Because we find Fuller's statutory right to a timely trial was violated, we need not reach his other claims. See Fragoso v. Fell, 210 Ariz. 427, ¶ 6, 111 P.3d 1027, 1030 (App.2005) (“ ‘Courts should decide cases on nonconstitutional grounds if possible, avoiding resolution of constitutional issues, when other principles of law are controlling and the case can be decided without ruling on the constitutional questions.’ ”), quoting In re $315,900.00 U.S. Currency, 183 Ariz. 208, 211, 902 P.2d 351, 354 (App.1995).
¶ 16 We recognize that the effect of our opinion today will be the release of a person who the state maintains has a mental disorder that makes him dangerous. But, in rendering this opinion, we may not assume that Fuller would be deemed sexually violent before the state has proven that fact at a trial—and before Fuller has been permitted to rebut the state's evidence with his own. “[T]he State has a duty to prosecute these cases diligently and th[e] trial courts also have a duty to manage these cases to comply with the 120–day deadline....” Ugalde v. Burke, 204 Ariz. 455, ¶ 13, 65 P.3d 103, 106 (App.2003).
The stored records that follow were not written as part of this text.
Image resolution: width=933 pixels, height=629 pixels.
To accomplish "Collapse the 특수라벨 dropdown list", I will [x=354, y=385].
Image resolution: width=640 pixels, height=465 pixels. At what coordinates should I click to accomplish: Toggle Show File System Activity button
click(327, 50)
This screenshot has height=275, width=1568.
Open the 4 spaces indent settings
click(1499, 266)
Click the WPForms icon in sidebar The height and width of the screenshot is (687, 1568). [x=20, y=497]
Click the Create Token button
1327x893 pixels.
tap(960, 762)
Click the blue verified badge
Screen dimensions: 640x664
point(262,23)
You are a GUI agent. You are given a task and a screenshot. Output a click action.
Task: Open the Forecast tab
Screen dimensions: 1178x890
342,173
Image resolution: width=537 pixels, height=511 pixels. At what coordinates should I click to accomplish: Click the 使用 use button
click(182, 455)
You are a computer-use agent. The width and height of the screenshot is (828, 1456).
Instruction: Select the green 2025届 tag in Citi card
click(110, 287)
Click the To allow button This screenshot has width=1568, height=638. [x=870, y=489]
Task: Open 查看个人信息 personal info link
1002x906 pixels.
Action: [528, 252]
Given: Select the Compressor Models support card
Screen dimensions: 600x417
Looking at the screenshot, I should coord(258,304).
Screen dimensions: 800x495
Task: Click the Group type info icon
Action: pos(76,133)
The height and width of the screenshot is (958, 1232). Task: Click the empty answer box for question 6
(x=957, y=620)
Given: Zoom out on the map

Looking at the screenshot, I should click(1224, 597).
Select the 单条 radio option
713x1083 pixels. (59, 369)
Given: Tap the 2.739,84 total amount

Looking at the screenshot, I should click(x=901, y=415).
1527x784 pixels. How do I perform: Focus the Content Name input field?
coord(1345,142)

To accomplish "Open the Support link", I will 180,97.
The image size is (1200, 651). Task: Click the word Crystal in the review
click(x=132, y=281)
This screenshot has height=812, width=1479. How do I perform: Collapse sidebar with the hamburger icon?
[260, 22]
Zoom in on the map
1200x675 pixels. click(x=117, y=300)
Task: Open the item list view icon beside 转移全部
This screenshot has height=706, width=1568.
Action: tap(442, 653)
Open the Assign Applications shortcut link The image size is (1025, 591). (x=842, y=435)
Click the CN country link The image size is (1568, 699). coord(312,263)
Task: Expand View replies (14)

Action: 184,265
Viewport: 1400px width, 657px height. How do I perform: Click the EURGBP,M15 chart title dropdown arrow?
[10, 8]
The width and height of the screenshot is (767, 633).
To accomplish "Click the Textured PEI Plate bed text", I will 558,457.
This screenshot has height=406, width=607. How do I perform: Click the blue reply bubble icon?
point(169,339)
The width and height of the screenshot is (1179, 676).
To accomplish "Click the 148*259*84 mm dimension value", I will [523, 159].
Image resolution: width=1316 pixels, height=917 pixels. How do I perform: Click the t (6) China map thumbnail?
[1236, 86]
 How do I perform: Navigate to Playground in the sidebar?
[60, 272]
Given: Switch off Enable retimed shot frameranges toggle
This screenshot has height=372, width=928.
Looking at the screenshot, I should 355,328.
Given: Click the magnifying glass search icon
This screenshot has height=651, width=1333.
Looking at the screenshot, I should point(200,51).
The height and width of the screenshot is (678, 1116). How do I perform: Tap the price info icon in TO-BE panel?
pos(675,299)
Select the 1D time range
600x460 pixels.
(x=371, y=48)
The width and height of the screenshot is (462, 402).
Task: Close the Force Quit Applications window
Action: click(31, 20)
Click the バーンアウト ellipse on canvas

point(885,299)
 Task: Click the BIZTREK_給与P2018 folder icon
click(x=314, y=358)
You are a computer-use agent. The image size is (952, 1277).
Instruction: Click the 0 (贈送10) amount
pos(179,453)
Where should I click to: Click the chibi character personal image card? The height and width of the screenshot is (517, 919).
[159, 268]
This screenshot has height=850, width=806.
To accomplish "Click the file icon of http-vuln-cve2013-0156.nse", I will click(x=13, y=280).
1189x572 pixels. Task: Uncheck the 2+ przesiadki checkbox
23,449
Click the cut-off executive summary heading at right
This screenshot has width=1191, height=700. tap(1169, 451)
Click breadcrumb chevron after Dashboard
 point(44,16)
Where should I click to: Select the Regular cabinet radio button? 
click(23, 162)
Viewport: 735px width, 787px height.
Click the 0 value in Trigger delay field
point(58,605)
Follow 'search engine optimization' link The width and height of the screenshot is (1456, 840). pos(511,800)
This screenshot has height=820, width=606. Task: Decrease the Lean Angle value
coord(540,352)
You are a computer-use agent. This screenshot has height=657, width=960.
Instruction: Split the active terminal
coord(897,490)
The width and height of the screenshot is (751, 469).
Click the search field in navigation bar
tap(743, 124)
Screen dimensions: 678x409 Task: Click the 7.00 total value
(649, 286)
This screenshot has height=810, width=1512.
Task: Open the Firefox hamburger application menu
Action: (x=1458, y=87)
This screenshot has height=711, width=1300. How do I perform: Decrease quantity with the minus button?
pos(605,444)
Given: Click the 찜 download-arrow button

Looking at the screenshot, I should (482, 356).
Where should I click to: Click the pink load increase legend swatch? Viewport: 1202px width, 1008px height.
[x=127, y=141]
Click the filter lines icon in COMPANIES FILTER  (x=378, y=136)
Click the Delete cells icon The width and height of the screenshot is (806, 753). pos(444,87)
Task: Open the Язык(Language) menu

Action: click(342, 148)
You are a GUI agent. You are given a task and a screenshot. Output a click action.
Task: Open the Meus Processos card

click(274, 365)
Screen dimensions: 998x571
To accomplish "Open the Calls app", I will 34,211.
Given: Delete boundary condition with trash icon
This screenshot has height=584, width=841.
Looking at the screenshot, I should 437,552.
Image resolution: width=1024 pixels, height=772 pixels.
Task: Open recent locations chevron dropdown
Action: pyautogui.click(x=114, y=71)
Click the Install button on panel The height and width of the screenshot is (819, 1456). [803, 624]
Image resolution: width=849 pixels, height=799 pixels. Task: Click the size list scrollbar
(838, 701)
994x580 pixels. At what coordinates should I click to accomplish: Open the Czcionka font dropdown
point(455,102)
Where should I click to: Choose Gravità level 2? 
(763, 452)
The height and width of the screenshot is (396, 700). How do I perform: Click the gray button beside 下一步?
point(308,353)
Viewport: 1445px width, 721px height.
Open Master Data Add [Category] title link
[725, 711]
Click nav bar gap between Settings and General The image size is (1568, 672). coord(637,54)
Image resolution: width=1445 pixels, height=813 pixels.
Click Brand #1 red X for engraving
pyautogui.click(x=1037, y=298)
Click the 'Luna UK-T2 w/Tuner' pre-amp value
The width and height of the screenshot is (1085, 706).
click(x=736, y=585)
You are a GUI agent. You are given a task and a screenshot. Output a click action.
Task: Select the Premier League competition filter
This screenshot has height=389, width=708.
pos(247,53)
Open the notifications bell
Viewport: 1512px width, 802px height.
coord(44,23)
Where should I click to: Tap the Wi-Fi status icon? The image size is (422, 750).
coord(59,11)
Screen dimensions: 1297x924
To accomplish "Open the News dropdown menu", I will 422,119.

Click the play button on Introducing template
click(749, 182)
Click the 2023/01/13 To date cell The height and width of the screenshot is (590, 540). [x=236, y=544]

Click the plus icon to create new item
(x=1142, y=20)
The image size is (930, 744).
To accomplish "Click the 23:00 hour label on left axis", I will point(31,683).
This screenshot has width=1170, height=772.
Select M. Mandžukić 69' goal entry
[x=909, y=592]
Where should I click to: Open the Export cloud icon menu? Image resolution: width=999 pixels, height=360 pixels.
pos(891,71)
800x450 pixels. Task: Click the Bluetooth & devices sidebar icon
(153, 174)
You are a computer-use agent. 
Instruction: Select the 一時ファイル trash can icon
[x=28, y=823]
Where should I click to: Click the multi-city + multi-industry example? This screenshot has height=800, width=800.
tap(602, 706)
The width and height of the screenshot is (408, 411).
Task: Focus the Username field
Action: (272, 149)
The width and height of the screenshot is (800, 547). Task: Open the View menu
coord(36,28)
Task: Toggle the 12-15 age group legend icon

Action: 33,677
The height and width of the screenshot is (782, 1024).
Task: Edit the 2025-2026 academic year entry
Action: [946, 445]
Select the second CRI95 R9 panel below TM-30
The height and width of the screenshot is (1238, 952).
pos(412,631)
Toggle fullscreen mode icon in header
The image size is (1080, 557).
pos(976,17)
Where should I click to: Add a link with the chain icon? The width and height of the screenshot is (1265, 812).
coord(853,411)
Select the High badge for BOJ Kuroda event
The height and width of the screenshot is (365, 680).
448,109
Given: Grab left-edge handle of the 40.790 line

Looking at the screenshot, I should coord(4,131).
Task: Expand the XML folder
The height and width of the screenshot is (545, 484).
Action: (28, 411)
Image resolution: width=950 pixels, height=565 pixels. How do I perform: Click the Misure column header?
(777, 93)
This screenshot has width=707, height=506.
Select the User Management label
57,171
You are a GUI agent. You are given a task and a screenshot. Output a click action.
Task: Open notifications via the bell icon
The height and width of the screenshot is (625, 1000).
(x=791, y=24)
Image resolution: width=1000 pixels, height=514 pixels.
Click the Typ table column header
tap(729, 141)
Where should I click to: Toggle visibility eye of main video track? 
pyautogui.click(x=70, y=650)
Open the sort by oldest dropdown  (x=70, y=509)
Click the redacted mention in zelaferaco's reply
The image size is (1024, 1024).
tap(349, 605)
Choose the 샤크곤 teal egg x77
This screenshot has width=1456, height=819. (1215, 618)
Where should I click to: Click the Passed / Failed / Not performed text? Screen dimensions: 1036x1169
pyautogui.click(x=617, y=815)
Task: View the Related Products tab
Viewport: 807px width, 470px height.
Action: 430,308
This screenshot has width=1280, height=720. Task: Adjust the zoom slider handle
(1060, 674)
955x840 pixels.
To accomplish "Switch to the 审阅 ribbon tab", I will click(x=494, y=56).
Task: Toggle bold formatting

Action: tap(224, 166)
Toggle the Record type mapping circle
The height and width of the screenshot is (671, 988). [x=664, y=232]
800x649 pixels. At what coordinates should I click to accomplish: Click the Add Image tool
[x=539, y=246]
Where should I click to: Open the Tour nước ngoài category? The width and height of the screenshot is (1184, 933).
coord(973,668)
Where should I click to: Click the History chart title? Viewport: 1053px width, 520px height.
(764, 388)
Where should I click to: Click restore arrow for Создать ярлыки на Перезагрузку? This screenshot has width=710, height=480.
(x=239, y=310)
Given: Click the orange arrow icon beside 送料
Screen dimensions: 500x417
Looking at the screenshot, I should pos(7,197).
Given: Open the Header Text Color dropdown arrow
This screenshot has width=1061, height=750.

Had the state and trial court done so, this grave violation would not have occurred. Because Fuller has been held for over a year and a half, in violation of the law of Arizona, he is entitled to relief.
The judge named as respondent in this special action was not the judge who presided over Fuller's case when the 120-day limit was violated.
¶ 17 For the foregoing reasons, we grant Fuller's writ of habeas corpus and order his release. Pursuant to Fuller's petition for special action, we likewise order that the SVP petition be dismissed.